■ **What this task involves**
Transcribe, without any alteration, only the lines that begin at the line containing "Choose the Nữ gender option" and run to the last line below.

Entries taken from a collection
++++
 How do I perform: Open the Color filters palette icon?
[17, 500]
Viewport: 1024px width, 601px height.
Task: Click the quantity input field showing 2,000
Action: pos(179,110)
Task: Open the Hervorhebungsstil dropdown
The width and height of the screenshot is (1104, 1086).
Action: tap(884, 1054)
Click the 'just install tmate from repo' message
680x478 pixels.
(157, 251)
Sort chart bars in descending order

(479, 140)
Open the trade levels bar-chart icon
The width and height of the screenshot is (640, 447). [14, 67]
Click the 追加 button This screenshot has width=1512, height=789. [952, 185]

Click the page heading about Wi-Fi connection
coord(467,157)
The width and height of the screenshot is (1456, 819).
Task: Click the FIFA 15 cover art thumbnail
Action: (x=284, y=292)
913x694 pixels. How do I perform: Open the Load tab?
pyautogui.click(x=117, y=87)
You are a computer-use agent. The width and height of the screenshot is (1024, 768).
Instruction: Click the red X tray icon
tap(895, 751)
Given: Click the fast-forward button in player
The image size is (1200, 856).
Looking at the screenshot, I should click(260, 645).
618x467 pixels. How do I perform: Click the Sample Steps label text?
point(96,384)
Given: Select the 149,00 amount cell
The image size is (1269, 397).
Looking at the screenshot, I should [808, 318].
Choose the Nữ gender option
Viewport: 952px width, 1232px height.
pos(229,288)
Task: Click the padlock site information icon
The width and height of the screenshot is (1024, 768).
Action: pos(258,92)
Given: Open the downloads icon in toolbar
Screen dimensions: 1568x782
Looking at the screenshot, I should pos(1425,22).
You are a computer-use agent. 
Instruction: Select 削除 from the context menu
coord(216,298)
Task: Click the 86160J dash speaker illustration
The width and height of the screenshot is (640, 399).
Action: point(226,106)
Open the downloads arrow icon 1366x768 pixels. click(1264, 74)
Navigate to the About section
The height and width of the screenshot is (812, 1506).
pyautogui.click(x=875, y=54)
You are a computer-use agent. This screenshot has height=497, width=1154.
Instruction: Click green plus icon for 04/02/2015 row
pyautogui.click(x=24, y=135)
++++
■ **Written solution**
Choose the Nữ gender option
Viewport: 952px width, 1232px height.
pos(229,288)
Task: Click the padlock site information icon
The width and height of the screenshot is (1024, 768).
Action: pos(258,92)
Given: Open the downloads icon in toolbar
Screen dimensions: 1568x782
Looking at the screenshot, I should pos(1425,22).
You are a computer-use agent. 
Instruction: Select 削除 from the context menu
coord(216,298)
Task: Click the 86160J dash speaker illustration
The width and height of the screenshot is (640, 399).
Action: point(226,106)
Open the downloads arrow icon 1366x768 pixels. click(1264, 74)
Navigate to the About section
The height and width of the screenshot is (812, 1506).
pyautogui.click(x=875, y=54)
You are a computer-use agent. This screenshot has height=497, width=1154.
Instruction: Click green plus icon for 04/02/2015 row
pyautogui.click(x=24, y=135)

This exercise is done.